Jane came into the kitchen and joined the conversation. “He ordered everybody to get his things packed, and I understand that they had a ticket for him on Piedmont Airlines, then after he spent some time with that crazy woman, what’s her name?”

“Lucy Artemis. She’s that woman that all of those Congressmen go to. Some kind of fortune-teller. She’s the one who said that America was going to be taken over by some kind of snake religion,” Esther said.

John usually looked forward to these Xmas dinners with Esther and Jane. They’d usually have a fine time discussing their days in the White House where Esther and Jane still worked. He had only picked at his food. That morning was supposed to have been the end of the Terribles. Dean Clift would arrive into the Capitol and pick up where he’d left off. That speech he had made during the Xmas of the Terrible Twos. The one that had raised the hopes of so many millions of people.

“I hear they were all in there laughing. That German soldier, Lucy Artemis, and others,” Jane said. “What do you mean, others?” John said. “And I thought that this German soldier, Heinrich, the one they were supposed to have brought back from Bitburg — I thought that he was a figment of Jones’s imagination.”

“We heard him. Jane saw him.” John turned to Jane.

“You’re making that up,” he said. Jane crossed herself.

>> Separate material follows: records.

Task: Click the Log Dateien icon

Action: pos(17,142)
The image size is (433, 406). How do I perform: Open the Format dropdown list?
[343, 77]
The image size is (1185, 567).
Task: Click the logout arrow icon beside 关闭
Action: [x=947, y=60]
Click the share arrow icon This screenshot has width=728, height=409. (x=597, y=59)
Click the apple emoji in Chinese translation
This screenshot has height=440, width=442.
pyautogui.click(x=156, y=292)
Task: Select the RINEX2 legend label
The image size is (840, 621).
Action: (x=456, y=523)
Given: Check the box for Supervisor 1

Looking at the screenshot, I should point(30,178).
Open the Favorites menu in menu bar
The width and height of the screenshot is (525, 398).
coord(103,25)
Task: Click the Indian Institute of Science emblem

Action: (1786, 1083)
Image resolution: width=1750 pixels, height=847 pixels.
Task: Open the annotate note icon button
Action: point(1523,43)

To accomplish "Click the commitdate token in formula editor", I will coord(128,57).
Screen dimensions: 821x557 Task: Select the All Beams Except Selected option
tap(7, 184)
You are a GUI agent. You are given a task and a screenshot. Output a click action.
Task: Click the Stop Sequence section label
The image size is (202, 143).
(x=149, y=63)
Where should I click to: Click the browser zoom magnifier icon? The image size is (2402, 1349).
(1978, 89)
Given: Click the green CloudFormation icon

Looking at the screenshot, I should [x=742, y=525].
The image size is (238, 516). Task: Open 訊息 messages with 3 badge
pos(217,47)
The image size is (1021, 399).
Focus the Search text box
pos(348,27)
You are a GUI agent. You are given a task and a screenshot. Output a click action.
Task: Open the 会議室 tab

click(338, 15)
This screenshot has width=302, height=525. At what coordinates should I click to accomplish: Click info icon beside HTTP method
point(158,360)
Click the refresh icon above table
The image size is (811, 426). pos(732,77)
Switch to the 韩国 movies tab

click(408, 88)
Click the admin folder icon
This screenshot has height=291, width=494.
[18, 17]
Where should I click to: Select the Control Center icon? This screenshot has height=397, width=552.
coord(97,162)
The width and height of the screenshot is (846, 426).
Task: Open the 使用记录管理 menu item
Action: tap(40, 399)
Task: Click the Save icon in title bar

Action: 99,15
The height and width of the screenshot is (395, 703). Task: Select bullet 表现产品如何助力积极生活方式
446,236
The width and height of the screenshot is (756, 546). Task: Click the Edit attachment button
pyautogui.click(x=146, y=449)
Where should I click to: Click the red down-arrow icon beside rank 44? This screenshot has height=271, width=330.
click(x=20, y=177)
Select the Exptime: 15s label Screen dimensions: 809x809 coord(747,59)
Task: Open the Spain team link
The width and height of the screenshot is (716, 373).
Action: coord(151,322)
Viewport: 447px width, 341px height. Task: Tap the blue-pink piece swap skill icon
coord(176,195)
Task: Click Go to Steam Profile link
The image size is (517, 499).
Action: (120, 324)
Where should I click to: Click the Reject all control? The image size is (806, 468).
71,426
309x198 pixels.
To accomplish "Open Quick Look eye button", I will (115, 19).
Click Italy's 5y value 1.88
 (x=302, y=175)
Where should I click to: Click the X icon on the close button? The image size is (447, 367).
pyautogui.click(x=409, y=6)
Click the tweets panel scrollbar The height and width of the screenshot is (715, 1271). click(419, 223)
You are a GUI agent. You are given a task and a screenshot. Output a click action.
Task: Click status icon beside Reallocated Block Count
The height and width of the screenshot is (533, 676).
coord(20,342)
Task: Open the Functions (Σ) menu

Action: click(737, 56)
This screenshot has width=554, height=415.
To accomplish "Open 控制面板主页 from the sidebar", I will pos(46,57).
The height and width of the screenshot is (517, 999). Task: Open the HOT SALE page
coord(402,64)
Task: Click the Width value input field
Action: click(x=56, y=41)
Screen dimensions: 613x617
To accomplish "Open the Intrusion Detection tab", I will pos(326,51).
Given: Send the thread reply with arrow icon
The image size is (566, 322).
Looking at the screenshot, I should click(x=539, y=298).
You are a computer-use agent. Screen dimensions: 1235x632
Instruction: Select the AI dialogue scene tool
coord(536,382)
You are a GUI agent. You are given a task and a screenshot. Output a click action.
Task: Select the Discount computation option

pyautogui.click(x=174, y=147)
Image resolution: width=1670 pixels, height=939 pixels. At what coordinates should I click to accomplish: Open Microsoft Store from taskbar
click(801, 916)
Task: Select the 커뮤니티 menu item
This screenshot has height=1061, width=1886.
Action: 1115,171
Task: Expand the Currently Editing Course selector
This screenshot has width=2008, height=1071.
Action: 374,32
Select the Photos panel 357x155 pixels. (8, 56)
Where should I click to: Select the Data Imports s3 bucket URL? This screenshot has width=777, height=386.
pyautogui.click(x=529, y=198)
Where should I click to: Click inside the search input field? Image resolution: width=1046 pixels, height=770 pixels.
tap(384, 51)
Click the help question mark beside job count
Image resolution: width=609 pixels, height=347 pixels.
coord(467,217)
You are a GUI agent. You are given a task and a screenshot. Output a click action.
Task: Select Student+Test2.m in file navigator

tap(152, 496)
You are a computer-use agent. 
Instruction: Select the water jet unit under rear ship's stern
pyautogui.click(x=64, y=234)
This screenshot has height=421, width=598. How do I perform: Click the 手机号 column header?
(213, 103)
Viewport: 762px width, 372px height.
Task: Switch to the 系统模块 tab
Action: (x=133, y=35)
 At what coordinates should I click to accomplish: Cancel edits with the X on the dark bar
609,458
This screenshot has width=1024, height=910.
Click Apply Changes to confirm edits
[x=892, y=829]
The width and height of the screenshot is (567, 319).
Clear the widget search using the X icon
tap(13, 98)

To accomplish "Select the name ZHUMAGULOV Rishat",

“I swear fo’ God. It was late one night at the White House. I had to stay late because Ms. Hatch was hosting a dinner. Well, she was so full of Valium that she got the shakes. Started giggling and acting inappropriate and talking a lot. It took me a while to get her to bed, and I was about to leave when I saw this soldier, standing in the hall. I thought it was one of the guards, but then I saw the helmet and the man look like he didn’t have no black in his eyes, you know, look like his eyes were white, and he smelled real bad. He smell the way dead people smell. One of the drivers said that he had seen him too. Said it was that old Nazi, Heinrich, whose spirit Ronald Reagan, the man who used to be in the White House, brought back from some Nazi cemetery. Well, he didn’t actually bring him back, the man stowed away, or his spirit stowed away.” The wood was sending up sparks in the fireplace. Esther came in and poured glasses of whiskey all around. The grandchild was under the Xmas tree, playing with his toys.